One day Mech, the charter’s tech guy, had knocked on the door to his room. Brick had been standing behind him looking pissed as hell. Mech had discovered Mac’s extracurricular activities, which included hacking. Brick had bellowed that if he was going to do shit like that, he should fucking know what he was doing, and had set him up with Mech. At first, Mitch thought it was a drag because to him Mech was the boring guy who hardly ever partied and generally went home to his high school sweetheart and their two kids instead of hanging out at the club to get stupid drunk and laid.

He’d quickly discovered that Mech might seem like a boring guy compared to the other members, but online, Mech was a fucking legend— a geek god. Unknowingly to Mitch, he’d idolized Mech for years. He just hadn’t known it was Mech, since he was known online under a completely different name—Blue Knight—and he’d been willing to teach Mitch everything he knew.

Mitch’d been pretty bummed out when Mac did his usual overthinking thing and decided to prospect in another charter to make sure he made a name for himself, and he’d left for Kansas around the same time as Mitch finished high school.

Even if Mitch’d never bothered with studying, he still did well in school. He took the tests and got his diploma, but then he refused to continue studying—to his mom and dad’s horror. At twenty-one he became a prospect.

As opposed to Mac, Mitch didn’t give a fuck about making a name for himself, and Mech had taken him on as a prospect in Greenville. It felt better than having his dad doing it, but either way, they hadn’t let him off easy. He’d done the same grunt work as any other prospect. Sometimes even worse, because they wanted to make sure he knew that the fact that his dad was at the head of the table didn’t fucking matter if he was going to prove himself worthy of the top rocker.

And here he was, just over a year as a member, and he was watching another member tied to a chair bleeding, all while his own brain was firing off random facts about Bocca Della Veritá.

-o0o-

Hump was tied to a chair, bleeding and crying. They’d taken off his ink with a sander, and he’d tried to not scream, but he had. He’d screamed himself to a sore throat, and now he was crying with hoarse sobs.

Mitch was looking at the floor and the reason he kept thinking about that damn face carved into Pavonozzo marble: Hump’s right hand.

Not two minutes earlier, Manchu, the SAA in Emporia, had grabbed Hump’s right hand and said, “I believe this is the customary way to deal with thieves.”

Then he’d chopped it off.

It wasn’t just the thieving, it was the symbolism of it being his gas hand.
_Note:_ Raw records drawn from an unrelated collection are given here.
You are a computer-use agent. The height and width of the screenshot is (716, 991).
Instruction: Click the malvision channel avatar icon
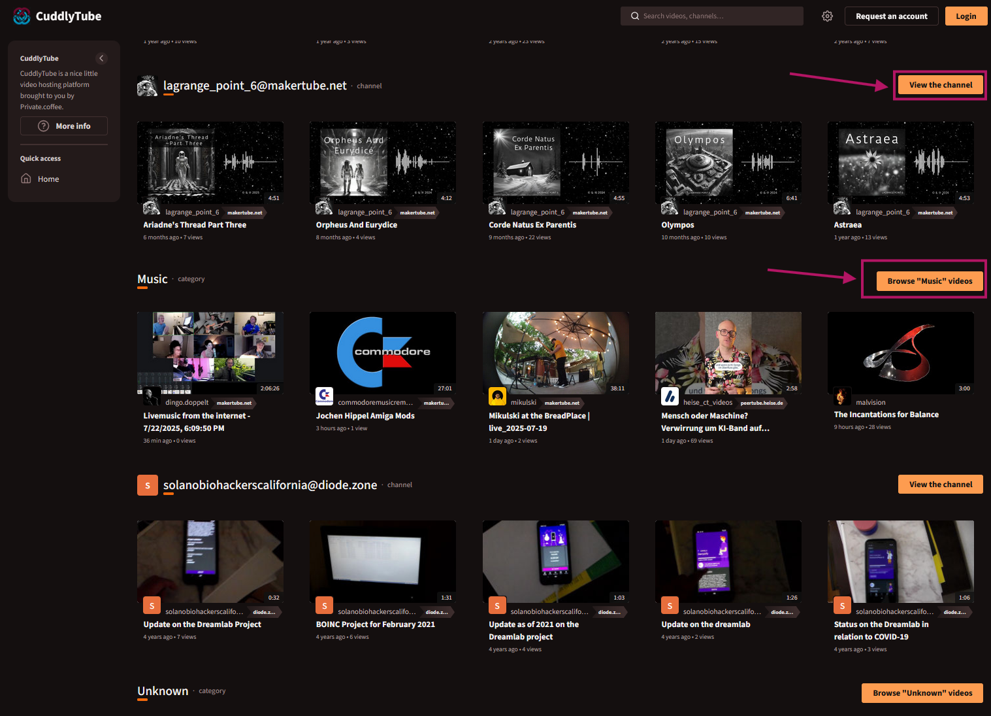click(x=841, y=396)
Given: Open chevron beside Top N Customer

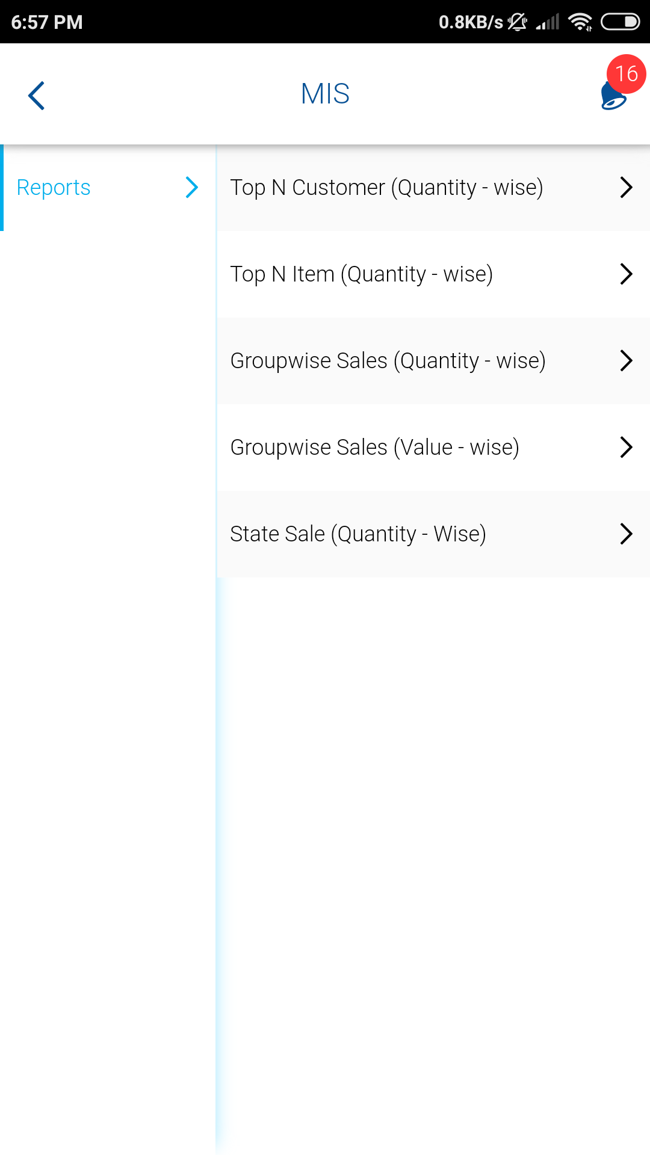Looking at the screenshot, I should (x=626, y=188).
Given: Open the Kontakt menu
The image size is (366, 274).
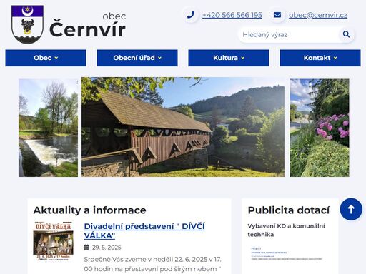Looking at the screenshot, I should 320,58.
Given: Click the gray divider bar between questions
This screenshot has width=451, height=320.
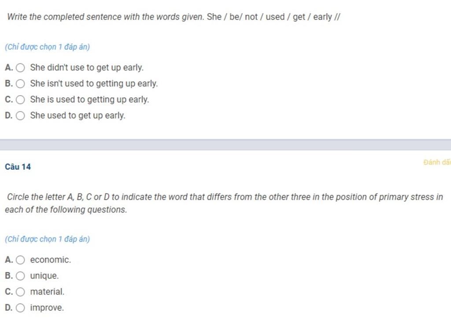Looking at the screenshot, I should tap(226, 145).
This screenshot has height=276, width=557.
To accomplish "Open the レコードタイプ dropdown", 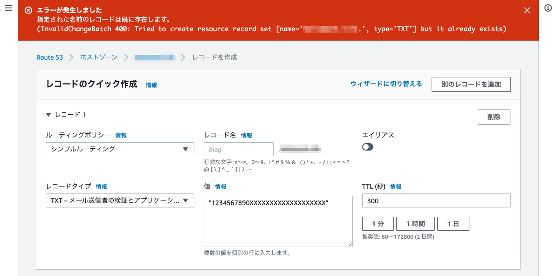I will 119,200.
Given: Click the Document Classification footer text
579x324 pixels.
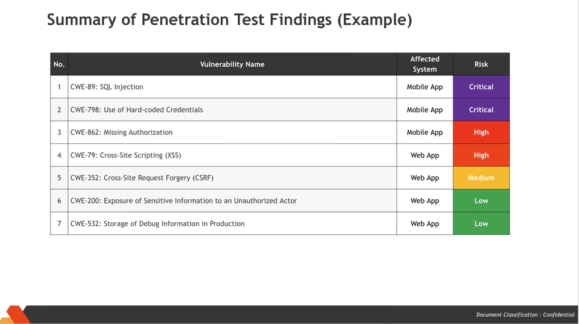Looking at the screenshot, I should coord(525,315).
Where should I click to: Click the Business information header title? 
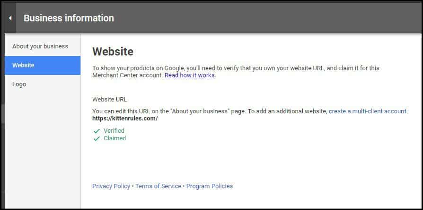click(x=69, y=18)
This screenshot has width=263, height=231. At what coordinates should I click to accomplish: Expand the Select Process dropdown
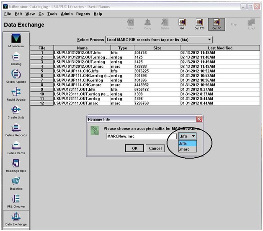[159, 39]
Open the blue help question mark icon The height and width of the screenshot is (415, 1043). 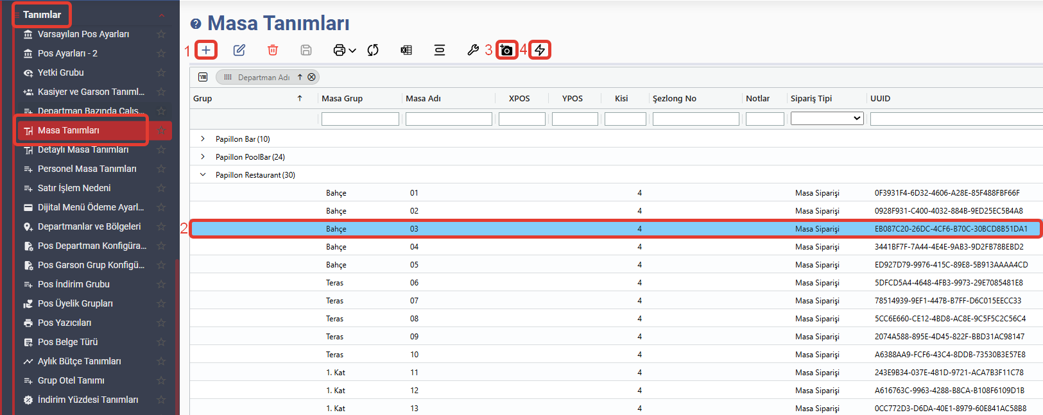[x=196, y=24]
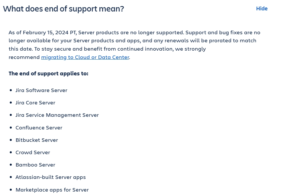Click the period after the Data Center link
This screenshot has width=290, height=195.
pos(129,57)
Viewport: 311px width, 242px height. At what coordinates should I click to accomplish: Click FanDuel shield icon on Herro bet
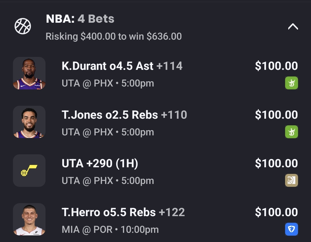pos(291,229)
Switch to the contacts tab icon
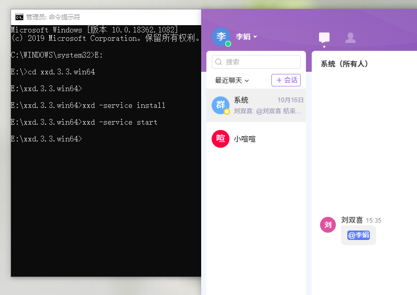417x295 pixels. [350, 37]
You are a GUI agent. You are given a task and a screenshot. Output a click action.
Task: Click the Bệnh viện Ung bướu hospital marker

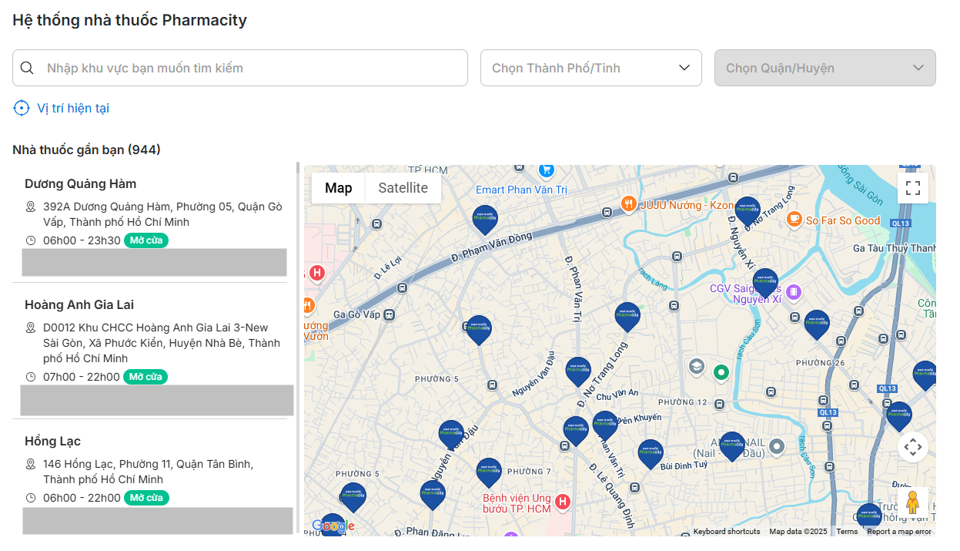pos(562,502)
Hump wouldn’t ride again. Not that it mattered because he didn’t own any bikes anymore; the club had taken them all as payment for the money he stole and the betrayal.

It was Hump’s hand on the floor that had led to Mitch thinking about the Mouth of Truth, which was a carving of a face with a hole for the mouth. It was believed to be a lie detector; if a person spoke a lie while having his or her hand inside the mouth, the hand would be bitten off.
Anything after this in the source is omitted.